======== Page text ========
Over the years, limited effects were achieved with various medication regimens including haloperidol, chlorpromazine, sulpiride, fluphenazine, clothiapine, risperidone and carbamazepine. Immediately before his admission to our department, he was treated with zuclopenthixol and levomepromezine; however, he failed to respond adequately and developed extrapyramidal signs and early tardive dyskinesia. It was decided to commence treatment with olanzapine 10 mg/day. His WBC at the beginning of treatment was 7200 cells/mm with a normal differential. Three weeks later, he developed a fever of 39 °C. The blood count showed a decrease of WBC to 3400 cells/mm. Antibiotic treatment (cefuroxime 2250 mg/day) was initiated without any immediate improvement: the fever continued with the development of pneumonia. Subsequently, roxithromycin 300 mg/day was added. The fever subsided, but the WBC continued to decrease to 2300 cell/mm with a left shift (granulocytes 35%). Since we found no reason for the leukopenia other than the addition of olanzapine, it was decided to discontinue olanzapine. Within 5 days, his leukocyte count rose to 5800 cells/mm. Two and a half weeks later, his WBC count returned to normal pre-olanzapine values.
========
In the case report on olanzapine and leukopenia, which antibiotic was added after cefuroxime brought no immediate improvement?
======== Supplied records ========
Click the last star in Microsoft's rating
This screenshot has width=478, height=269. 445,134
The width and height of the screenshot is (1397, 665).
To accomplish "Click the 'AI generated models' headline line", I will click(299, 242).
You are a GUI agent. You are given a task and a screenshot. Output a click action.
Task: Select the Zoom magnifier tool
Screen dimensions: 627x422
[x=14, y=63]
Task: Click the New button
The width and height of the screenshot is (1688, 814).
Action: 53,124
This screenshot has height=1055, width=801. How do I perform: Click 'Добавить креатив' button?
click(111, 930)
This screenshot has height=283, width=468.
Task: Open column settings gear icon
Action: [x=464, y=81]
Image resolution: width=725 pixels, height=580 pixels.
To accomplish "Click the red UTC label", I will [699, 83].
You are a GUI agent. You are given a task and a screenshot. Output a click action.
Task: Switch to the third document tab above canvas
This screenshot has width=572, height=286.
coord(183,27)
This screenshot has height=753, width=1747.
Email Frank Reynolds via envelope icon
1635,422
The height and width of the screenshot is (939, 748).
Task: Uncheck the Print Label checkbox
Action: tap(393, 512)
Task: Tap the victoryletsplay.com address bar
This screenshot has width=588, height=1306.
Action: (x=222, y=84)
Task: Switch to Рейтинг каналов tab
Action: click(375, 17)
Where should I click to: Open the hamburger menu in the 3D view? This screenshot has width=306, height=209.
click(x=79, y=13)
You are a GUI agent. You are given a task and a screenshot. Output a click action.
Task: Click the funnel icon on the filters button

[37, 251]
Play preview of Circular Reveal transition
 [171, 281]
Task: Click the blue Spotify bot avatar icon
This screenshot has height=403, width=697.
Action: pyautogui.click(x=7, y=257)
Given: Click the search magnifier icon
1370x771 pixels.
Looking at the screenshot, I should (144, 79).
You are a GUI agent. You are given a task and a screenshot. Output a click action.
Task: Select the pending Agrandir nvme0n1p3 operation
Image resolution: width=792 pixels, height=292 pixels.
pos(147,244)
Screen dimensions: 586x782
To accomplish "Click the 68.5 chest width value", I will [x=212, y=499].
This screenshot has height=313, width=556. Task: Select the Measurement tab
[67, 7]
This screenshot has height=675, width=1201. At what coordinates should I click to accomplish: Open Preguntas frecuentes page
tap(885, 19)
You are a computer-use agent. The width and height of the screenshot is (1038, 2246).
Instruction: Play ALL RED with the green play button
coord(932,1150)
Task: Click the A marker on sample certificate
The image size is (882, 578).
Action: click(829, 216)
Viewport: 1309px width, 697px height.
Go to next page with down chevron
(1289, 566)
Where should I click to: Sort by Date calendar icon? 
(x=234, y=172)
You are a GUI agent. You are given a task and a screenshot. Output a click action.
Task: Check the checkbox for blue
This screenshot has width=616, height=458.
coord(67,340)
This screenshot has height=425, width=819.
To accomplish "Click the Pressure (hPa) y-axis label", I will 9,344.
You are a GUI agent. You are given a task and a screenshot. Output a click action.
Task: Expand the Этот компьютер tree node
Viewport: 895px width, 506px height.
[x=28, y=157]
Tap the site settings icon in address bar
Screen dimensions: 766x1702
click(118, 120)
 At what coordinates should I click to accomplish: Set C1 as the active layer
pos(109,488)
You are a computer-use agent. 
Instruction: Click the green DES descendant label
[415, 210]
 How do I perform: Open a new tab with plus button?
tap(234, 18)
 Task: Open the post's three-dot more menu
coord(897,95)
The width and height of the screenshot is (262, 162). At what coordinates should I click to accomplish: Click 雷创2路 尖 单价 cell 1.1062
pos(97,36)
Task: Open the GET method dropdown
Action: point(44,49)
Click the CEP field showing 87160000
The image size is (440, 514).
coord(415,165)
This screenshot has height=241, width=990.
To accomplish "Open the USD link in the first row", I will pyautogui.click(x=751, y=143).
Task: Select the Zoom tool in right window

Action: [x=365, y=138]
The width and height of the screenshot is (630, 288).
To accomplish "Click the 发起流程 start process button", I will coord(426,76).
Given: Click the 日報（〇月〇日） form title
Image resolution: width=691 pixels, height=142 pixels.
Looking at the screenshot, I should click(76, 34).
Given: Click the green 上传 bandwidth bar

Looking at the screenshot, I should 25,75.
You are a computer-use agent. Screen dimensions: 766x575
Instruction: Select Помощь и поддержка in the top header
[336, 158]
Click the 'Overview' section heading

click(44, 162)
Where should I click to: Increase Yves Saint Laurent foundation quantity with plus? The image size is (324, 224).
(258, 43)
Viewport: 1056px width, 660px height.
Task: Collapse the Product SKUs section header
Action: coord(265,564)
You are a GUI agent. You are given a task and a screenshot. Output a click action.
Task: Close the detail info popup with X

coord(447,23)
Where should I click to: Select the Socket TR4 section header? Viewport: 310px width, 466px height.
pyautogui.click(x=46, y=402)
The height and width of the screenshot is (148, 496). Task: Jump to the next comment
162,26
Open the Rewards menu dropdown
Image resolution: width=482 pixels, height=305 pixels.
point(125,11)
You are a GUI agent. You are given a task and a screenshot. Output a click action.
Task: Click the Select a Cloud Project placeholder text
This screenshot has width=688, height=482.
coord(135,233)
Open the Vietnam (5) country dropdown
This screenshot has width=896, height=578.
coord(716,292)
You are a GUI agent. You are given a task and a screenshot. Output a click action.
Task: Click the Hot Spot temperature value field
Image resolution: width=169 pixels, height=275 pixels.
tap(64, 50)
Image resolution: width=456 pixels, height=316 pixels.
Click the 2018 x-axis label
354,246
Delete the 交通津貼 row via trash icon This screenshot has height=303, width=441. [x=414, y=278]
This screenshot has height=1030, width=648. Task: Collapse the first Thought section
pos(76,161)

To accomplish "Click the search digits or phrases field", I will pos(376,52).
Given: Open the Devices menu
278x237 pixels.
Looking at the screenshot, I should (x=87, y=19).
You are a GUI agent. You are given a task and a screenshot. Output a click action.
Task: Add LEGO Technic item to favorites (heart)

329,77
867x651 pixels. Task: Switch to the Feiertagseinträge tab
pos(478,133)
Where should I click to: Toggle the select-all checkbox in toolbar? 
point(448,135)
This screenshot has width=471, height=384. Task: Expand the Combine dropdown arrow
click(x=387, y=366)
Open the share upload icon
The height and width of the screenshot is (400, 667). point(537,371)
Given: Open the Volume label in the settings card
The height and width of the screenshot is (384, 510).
========
Your solution: Roxithromycin, at 300 mg/day.